Keempat, mangrove dari sisi ekonomi memberikan manfaat bagi masyarakat.

 

Baca juga: Ketika Sawit Masuk Pulau Seram [1]

 

James mengatakan, mangrove bernapas melalui pori-pori di akar. Kalau akar tertutup lumpur, minyak, atau polutan lain, mangrove perlahan bisa punah. Siklus hidup juga lambat, mencapai puluhan tahun.

Kedepan, menurut ilmuan perikanan dan ilmu kelautan ini, dalam pengembangan pulau-pulau perlu pendekatan komferensif dan terpadu.

“Semua orang bisa memberikan kontribusi. Pendekatan yang selama ini kurang dikembangkan dengan baik adalah pendekatan komunikasi adaptif yaitu mengakomodasi suara masyarakat sampai ke pemerintah. Adaptif, bagaimana kita mengubah sistem di sekitar hutan mangrove.”

Agus Kastanya, Guru Besar Kehutanan Universitas Pattimura, punya pandangan tentang hutan mangrove.
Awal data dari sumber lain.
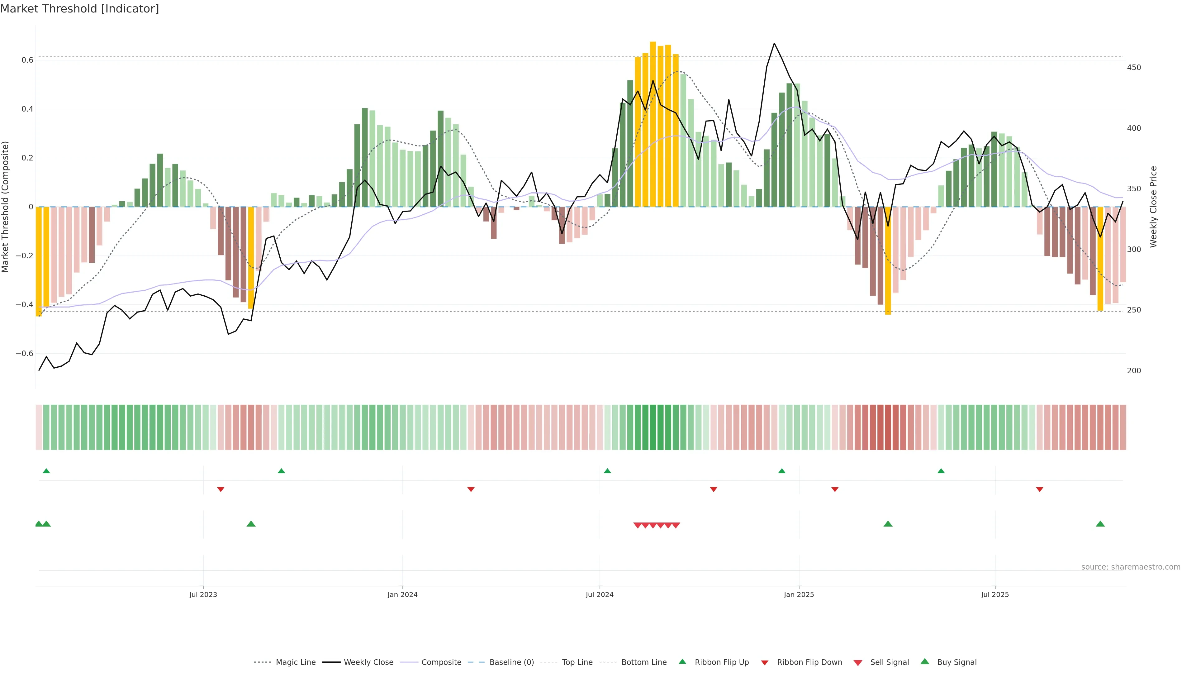Viewport: 1196px width, 673px height.
Task: Click the ribbon flip up marker near July 2024
Action: click(x=607, y=471)
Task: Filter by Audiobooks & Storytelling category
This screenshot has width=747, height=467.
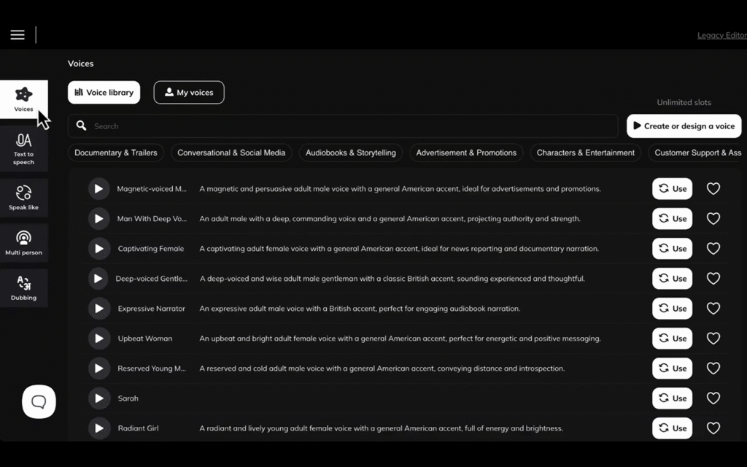Action: click(350, 153)
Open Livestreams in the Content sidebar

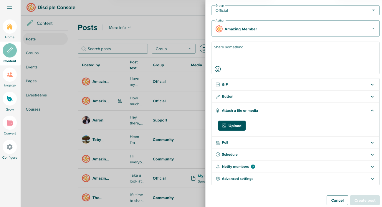click(x=36, y=95)
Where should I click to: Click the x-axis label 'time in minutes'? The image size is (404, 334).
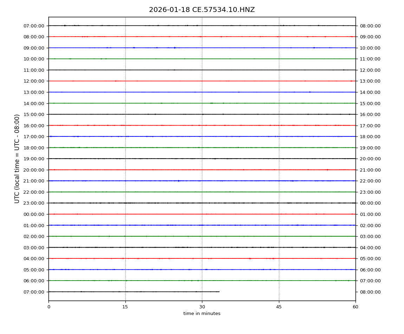202,314
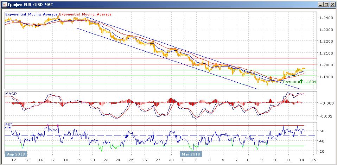Screen dimensions: 337x165
Task: Click the Май 2018 month marker
Action: point(191,154)

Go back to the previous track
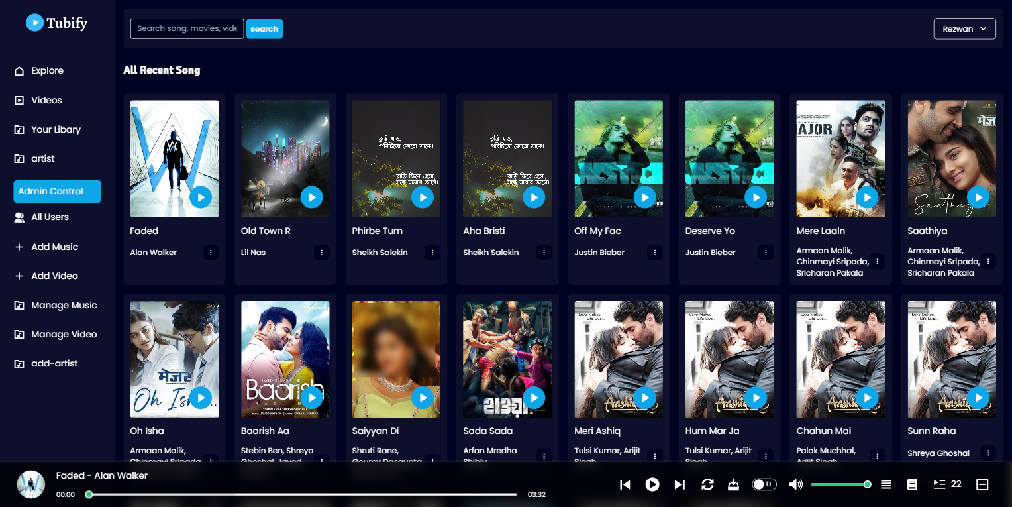coord(625,484)
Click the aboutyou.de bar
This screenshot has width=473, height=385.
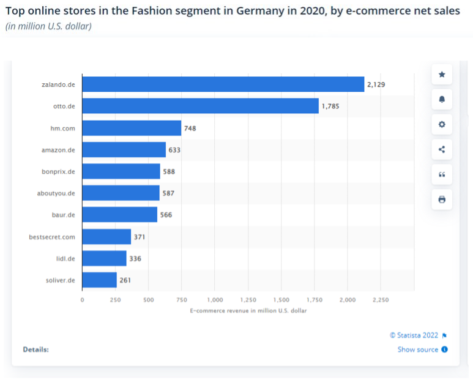coord(121,193)
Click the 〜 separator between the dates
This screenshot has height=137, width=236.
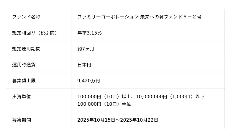(x=118, y=120)
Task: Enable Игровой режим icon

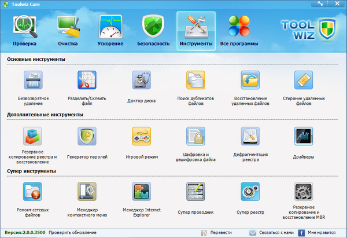Action: click(x=141, y=137)

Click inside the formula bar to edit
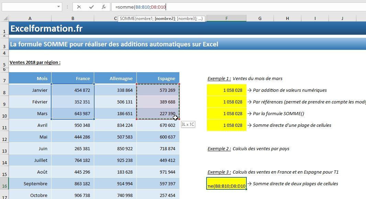click(172, 6)
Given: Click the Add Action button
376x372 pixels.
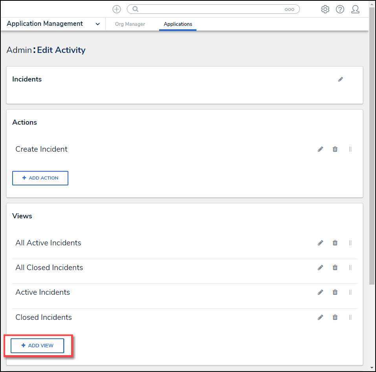Looking at the screenshot, I should [40, 178].
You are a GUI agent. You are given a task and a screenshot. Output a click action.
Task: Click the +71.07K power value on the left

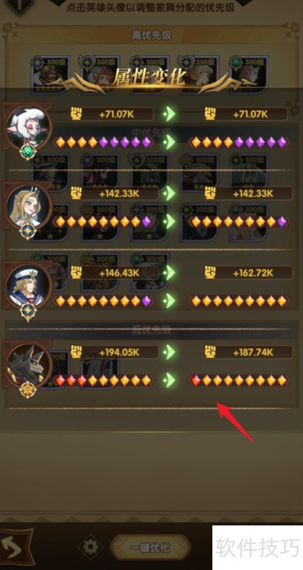tap(116, 114)
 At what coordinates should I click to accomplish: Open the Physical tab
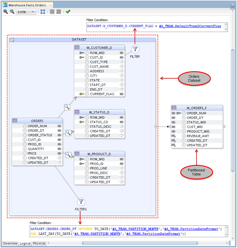pos(39,244)
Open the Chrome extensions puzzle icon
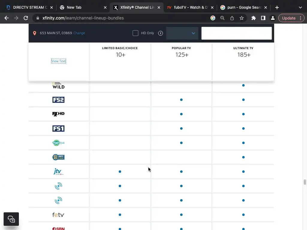Viewport: 307px width, 230px height. (254, 18)
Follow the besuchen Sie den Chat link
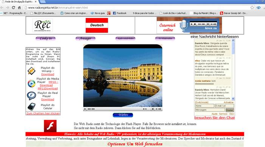 coord(214,118)
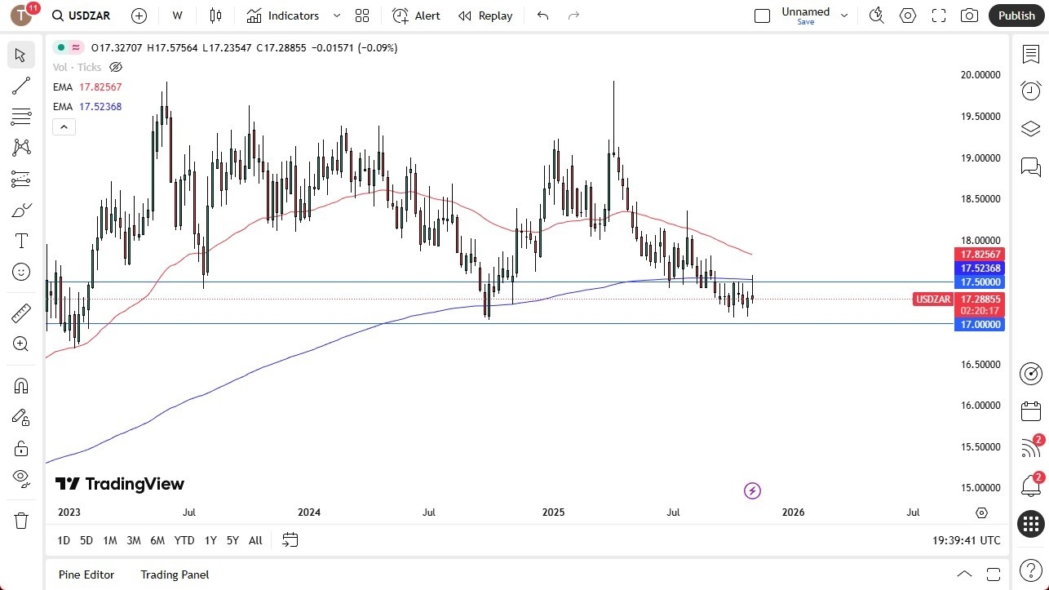Click the TradingView logo link
This screenshot has width=1049, height=590.
(119, 483)
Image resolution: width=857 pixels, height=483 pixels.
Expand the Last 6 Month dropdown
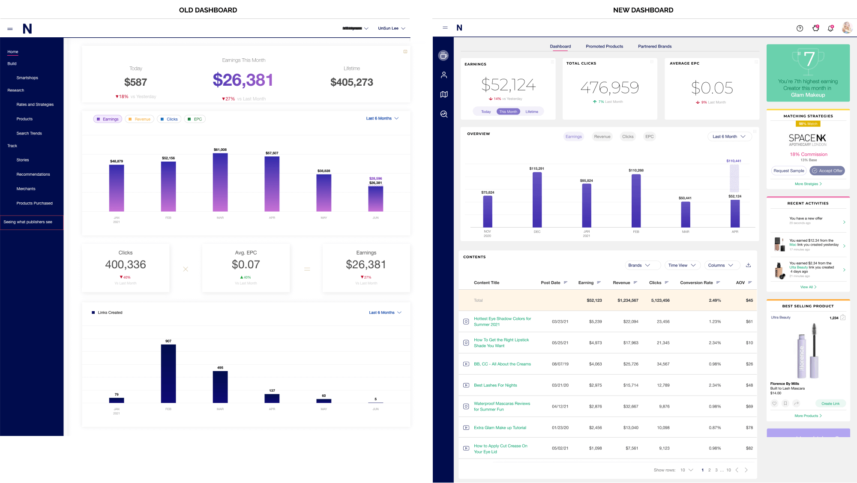pyautogui.click(x=729, y=137)
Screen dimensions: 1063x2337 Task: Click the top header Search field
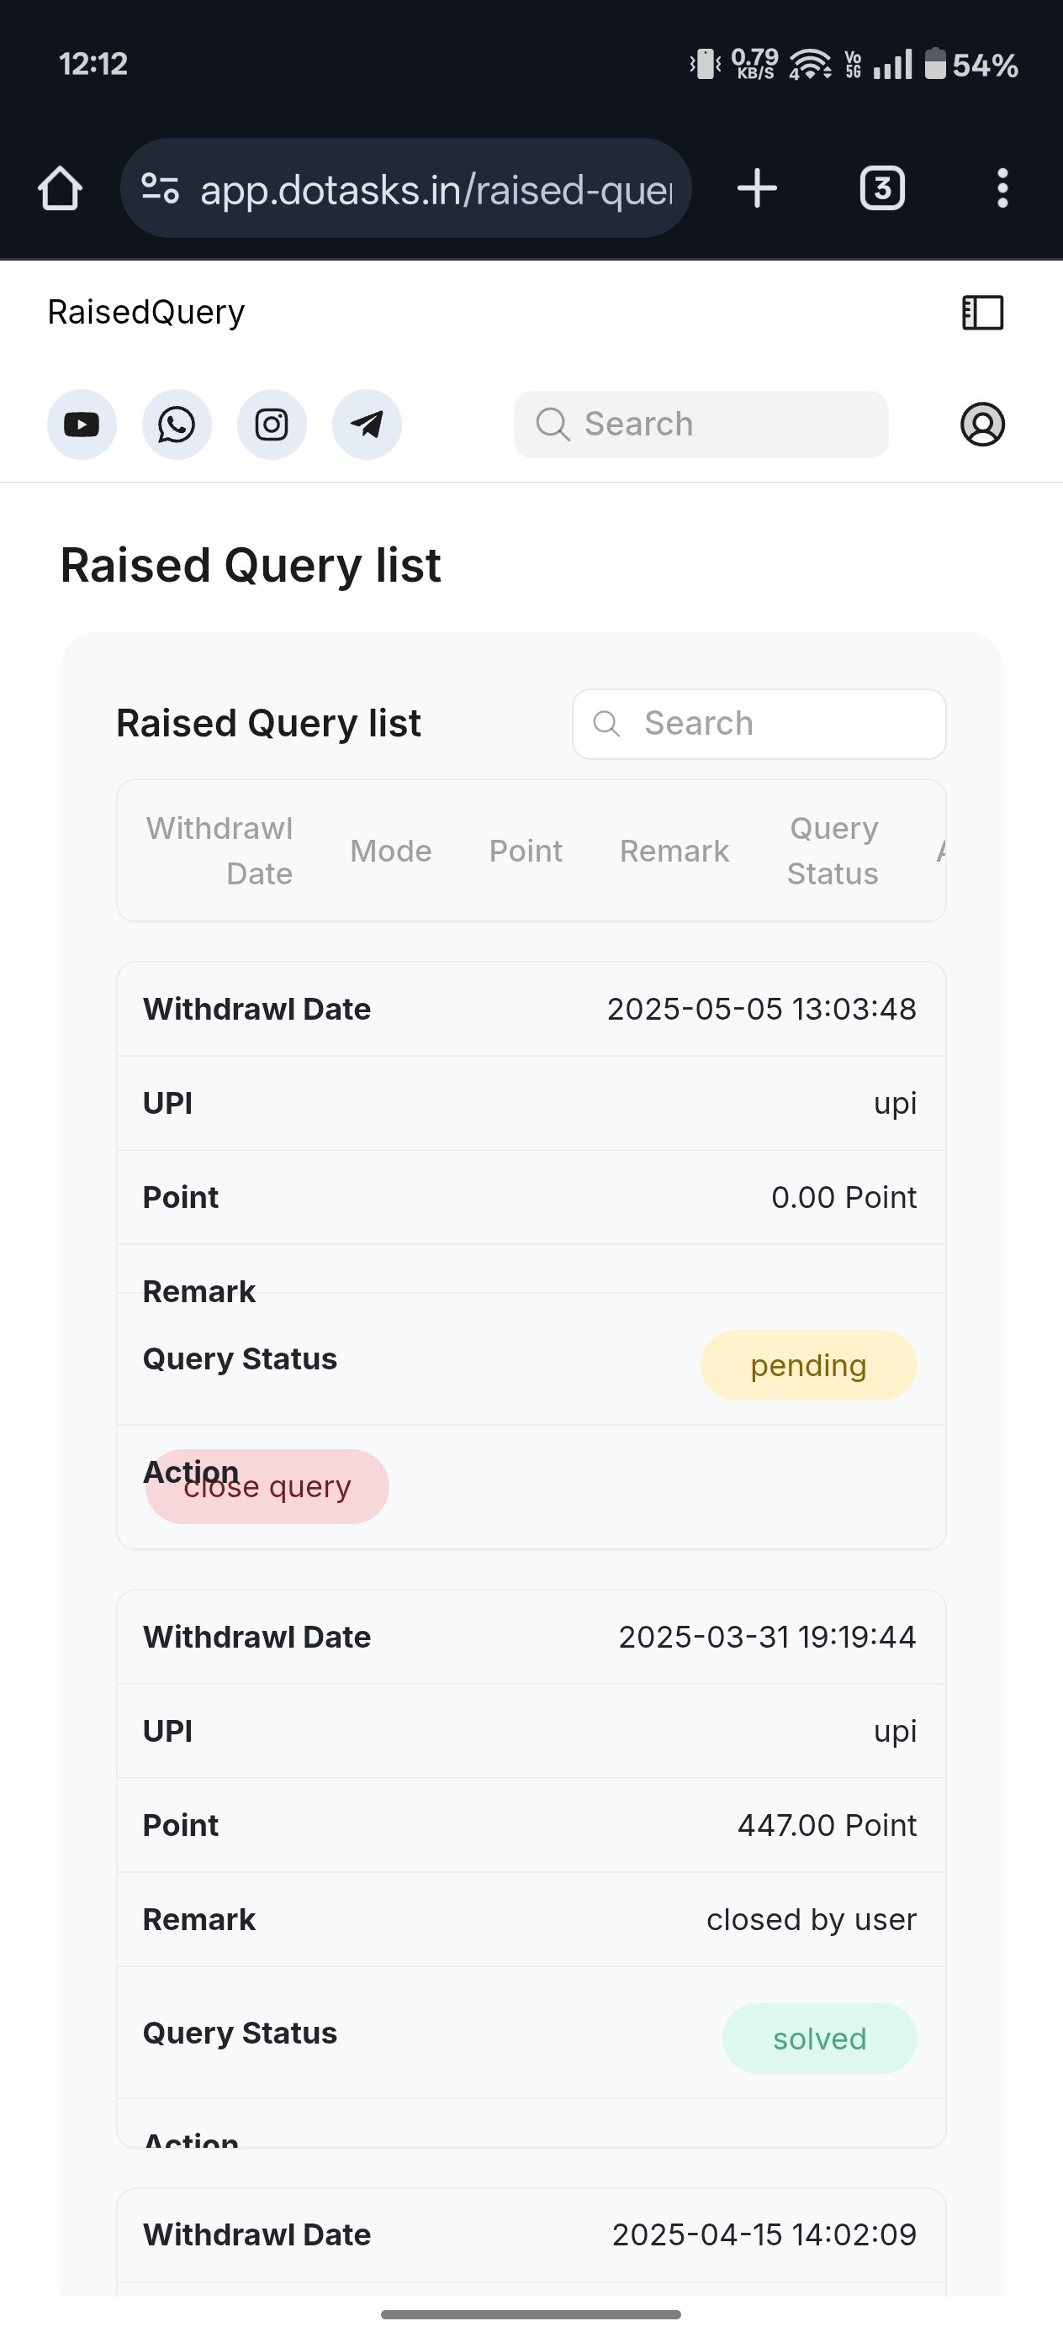pyautogui.click(x=701, y=425)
Saat ini, katanya, sebagian besar mangrove berada pada wilayah APL atau wilayah konversi hingga sangat berbahaya bagi lingkungan.

Dia usulkan, secepat mungkin beralih status jadi hutan lindung.

“Yang hanya kita bisa memanfaatkan hasil hutan bukan kayu atau jasa-jasa lingkungan tidak boleh lagi kita mengkonversi mangrove ini jadi pembangunan untuk sektor-sektor lain. Ini sangat luar biasa bahaya,” katanya.

Dia melihat, perusahaan terus beroperasi di berbagai tempat dan mudah mengkonversi lahan mangrove.

Agus tak sependapat dengan aturan-aturan yang membolehkan konversi hutan mangrove. Hutan jenis ini, katanya, sebuah ekosistem yang mempunyai daya serap karbon sangat tinggi lebih dari hutan alam biasa.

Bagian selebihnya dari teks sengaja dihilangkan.